“Well, I never heard it before, but it sounds uncommon nonsense.” ― Lewis Carroll, Alice in Wonderland
Thursday, June 20, 2013
Thursday Review: Queens of the Stone Age: ...Like Clockwork
In my search for new music to talk about this week, I googled "top 10 rock albums of 2013". I looked at many different lists and saw that one common up on many of them was Queens of the Stone Age's new album, ...Like Clockwork. I looked it up and saw that it had reached number 1 on the Billboard 200. I decided to listen to it.
One word to describe it? Blaaaaahhhhhhhhhhhhhhh.
Ok, ok, fine. One real word to describe it? Average.
Now, I'm going to say this up front: I did not dislike it.
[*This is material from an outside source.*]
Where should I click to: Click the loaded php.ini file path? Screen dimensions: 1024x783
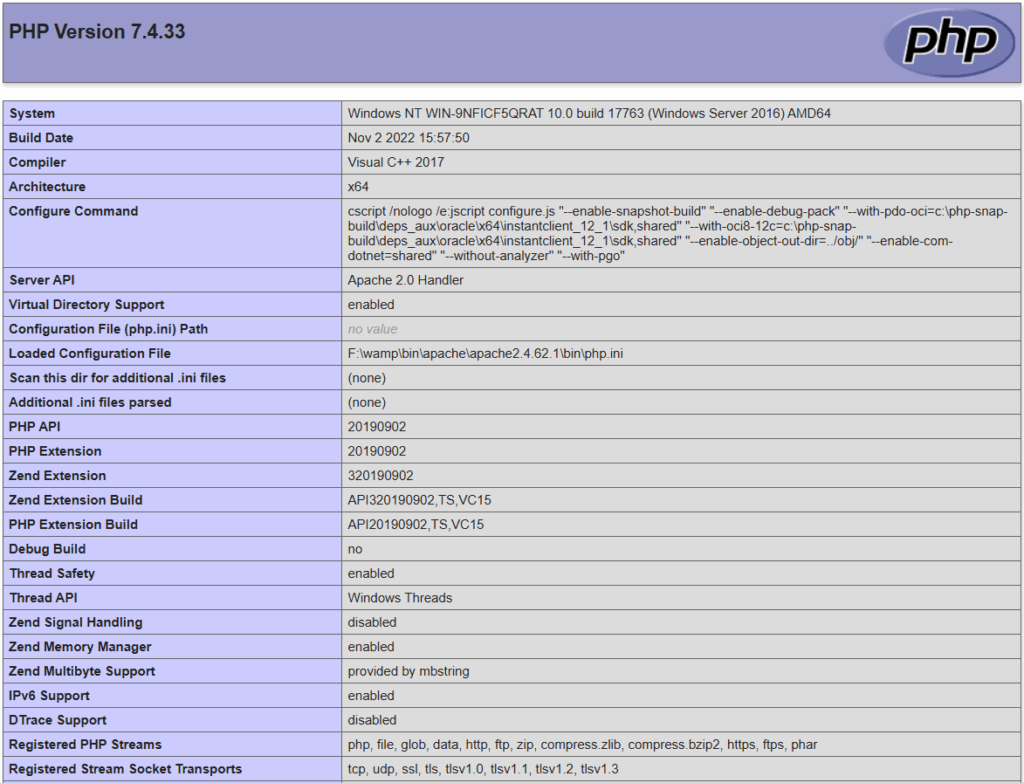point(486,353)
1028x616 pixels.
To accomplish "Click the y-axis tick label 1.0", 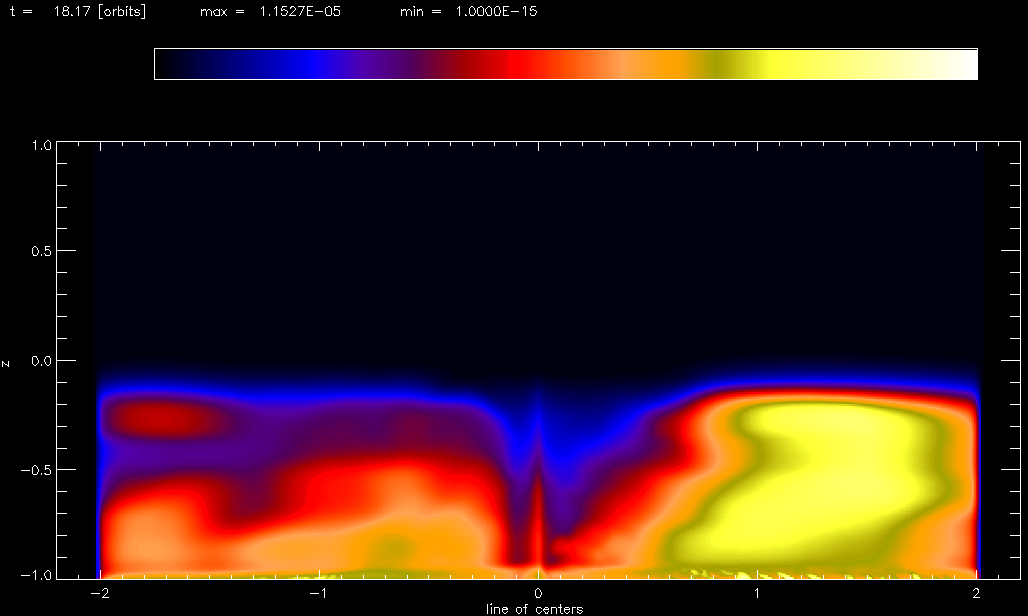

They're not a bad band - hey, if you've got David Grohl and members from ZZ Top involved sometimes, you're obviously pretty good. It's not a bad album. It's not bad music. There's nothing actually bad about it. It's just painfully, superbly, amazingly average.
Let me start off with a little basis for those of you who haven't heard of or listened to them before. Queens of the Stone Age are an alternative rock band from California, currently made up of Josh Homme, Troy Van Leeuwen, Michael Shuman, Dean Feritita and Jon Theodore. They've been together for almost 20 years now.
I went into listening to the album with relatively high hopes - after all the raving, I expected it to be a pretty good album. I'd listened to a few of the older songs a while back and remembered not being blown away but thinking it was pretty good music and was curious what this album had to offer.
Listening to the first song, Keep Your Eyes Peeled, I was a bit disappointed. The style of the music wasn't really to my tastes at all but I thought I could get over it if the music was good. I listen to plenty of different genres. The thing that bugged me out the song was just how generic it sounded - that on top of the repetitiveness. The song never changed. But I kept going, thinking maybe the music would pick up later. But the songs really never changed - it was all mid-range, similar chord progressions, same generic blues rock sound. At My God is the Sun, the fifth song on the album, I started listening a little closer because it started off sounding a little different - less blues-y, a little more hard rock. Unfortunately, it petered back out to sounding just like the rest of them.
The thing that bugged me most was lack of musicality. I don't know if it was a style they were attempting, but the songs were very flat. There wasn't much of a dynamic arc in their songs, or a clear musical structure. In a few songs there was a clear high point, with heavier sound and a slightly different chord progression, but after that moment it was often dropped off and the song reverted back to exactly what the rest of it had sounded like. The whole album also barely followed any structure. It was just a long chain of similar songs with a very anticlimactic finale with their final song, ...Like Clockwork.
As I've said, I don't think it was a bad album at all. I just definitely do not understand what all the raving was about. It was a very generic album with very little musicality or personality.